▶ Goal of the exercise: Reply only with how many lines in these entries hold the string "will".

▶ Extracted records:

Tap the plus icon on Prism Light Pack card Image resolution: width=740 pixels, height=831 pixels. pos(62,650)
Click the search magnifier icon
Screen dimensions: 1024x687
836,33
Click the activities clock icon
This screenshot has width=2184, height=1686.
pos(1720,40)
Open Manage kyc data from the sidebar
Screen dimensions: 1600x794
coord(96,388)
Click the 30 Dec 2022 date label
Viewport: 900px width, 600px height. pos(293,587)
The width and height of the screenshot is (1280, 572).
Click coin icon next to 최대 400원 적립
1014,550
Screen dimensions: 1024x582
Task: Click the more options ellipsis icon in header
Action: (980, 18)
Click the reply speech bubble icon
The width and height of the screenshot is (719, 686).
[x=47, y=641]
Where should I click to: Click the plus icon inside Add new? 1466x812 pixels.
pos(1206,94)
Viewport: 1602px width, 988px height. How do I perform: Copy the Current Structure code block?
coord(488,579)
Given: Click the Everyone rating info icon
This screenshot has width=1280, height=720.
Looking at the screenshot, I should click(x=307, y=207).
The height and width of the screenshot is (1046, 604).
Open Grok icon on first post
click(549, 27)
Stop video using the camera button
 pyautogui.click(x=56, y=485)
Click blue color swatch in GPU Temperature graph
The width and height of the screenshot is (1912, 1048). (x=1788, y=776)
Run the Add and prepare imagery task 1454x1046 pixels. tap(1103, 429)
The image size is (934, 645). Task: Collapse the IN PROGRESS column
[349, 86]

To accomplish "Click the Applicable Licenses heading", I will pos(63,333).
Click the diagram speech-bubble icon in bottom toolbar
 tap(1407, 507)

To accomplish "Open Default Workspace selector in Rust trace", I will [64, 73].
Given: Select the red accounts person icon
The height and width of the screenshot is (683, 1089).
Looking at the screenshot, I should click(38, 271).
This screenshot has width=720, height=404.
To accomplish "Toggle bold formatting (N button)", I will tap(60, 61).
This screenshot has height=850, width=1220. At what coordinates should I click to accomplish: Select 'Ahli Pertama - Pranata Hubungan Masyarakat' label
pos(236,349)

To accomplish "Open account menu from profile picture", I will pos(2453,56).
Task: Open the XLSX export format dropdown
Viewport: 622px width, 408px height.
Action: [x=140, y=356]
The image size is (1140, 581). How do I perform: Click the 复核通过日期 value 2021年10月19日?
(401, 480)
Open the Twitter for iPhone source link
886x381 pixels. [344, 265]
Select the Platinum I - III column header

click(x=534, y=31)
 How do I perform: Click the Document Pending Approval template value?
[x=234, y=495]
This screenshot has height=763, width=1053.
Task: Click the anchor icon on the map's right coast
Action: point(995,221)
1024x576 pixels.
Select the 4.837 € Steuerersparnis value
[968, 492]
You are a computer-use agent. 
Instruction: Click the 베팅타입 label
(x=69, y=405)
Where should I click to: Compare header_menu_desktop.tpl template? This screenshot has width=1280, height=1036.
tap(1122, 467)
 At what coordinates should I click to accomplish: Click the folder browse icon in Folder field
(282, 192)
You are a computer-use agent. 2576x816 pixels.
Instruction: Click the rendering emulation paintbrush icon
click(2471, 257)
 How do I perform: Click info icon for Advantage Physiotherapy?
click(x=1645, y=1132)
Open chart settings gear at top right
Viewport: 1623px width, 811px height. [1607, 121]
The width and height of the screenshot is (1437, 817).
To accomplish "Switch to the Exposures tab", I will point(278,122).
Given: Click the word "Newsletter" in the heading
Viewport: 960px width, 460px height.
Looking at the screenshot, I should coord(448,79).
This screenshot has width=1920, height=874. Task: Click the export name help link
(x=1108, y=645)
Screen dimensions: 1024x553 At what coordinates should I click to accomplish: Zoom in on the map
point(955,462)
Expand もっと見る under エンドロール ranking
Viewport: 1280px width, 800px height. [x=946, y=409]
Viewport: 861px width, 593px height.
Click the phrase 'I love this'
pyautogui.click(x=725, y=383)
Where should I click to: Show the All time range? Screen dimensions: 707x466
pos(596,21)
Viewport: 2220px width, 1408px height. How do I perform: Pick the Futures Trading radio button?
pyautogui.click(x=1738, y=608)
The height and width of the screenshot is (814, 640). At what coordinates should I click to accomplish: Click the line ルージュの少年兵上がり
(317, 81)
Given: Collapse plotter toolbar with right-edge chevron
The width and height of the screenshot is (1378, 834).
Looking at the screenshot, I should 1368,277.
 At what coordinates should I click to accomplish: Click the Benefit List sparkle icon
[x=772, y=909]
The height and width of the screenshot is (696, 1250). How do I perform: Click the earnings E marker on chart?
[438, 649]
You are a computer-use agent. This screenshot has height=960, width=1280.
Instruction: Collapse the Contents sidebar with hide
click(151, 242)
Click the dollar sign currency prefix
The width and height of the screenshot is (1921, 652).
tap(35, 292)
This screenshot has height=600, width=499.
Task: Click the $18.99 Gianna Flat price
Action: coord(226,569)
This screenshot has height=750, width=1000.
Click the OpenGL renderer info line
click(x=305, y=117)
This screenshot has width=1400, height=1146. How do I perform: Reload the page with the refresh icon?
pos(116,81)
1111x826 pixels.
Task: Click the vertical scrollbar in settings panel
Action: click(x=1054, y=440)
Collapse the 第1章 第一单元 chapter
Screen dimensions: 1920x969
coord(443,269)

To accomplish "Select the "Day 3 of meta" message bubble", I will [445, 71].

▶ Your response: 6